-- Opening Marker --

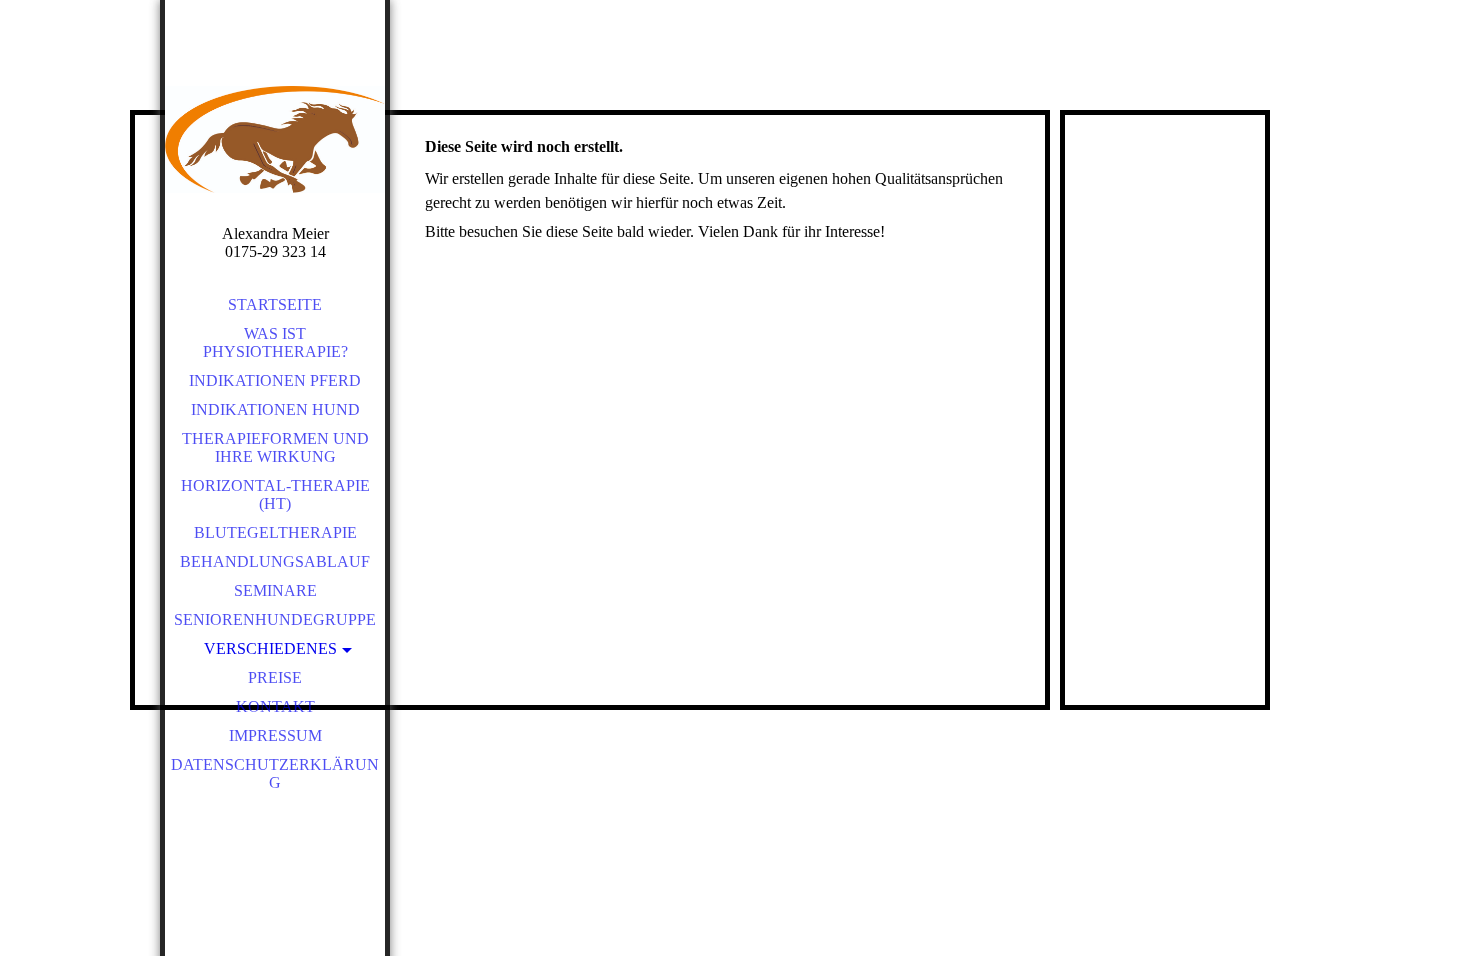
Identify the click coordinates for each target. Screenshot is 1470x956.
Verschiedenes (270, 648)
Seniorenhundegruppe (275, 619)
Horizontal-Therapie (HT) (275, 494)
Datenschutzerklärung (275, 773)
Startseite (275, 304)
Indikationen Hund (275, 409)
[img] (275, 140)
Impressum (275, 735)
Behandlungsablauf (275, 561)
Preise (275, 677)
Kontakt (275, 706)
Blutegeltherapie (275, 532)
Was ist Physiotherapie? (275, 342)
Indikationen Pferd (275, 380)
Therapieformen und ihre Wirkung (275, 447)
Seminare (275, 590)
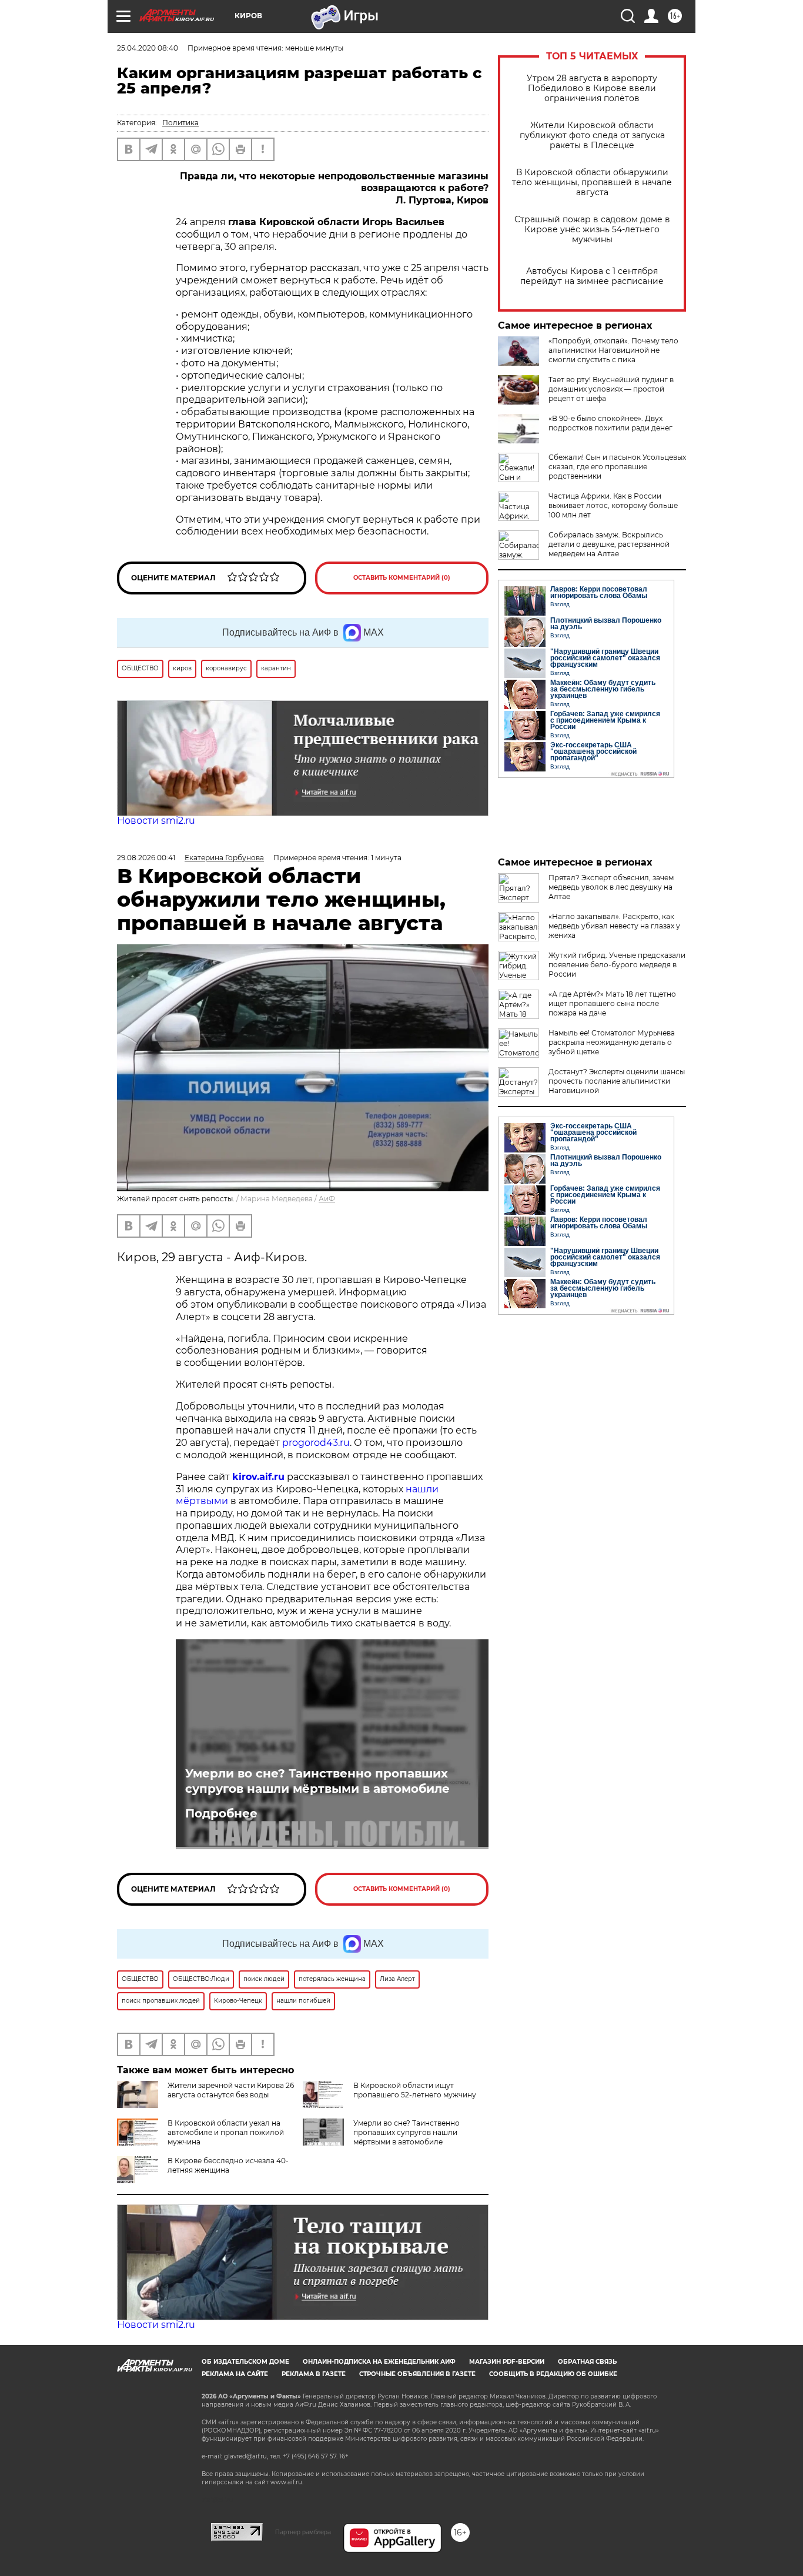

-- Closing Marker --

§ What you have to do:
Nothing but the text of the listing should be set down, exactly, with the pictures left behind.

§ Solution to this exercise:
Identify the click coordinates for each target. Screenshot is 1470x956.
Verschiedenes (270, 648)
Seniorenhundegruppe (275, 619)
Horizontal-Therapie (HT) (275, 494)
Datenschutzerklärung (275, 773)
Startseite (275, 304)
Indikationen Hund (275, 409)
[img] (275, 140)
Impressum (275, 735)
Behandlungsablauf (275, 561)
Preise (275, 677)
Kontakt (275, 706)
Blutegeltherapie (275, 532)
Was ist Physiotherapie? (275, 342)
Indikationen Pferd (275, 380)
Therapieformen und ihre Wirkung (275, 447)
Seminare (275, 590)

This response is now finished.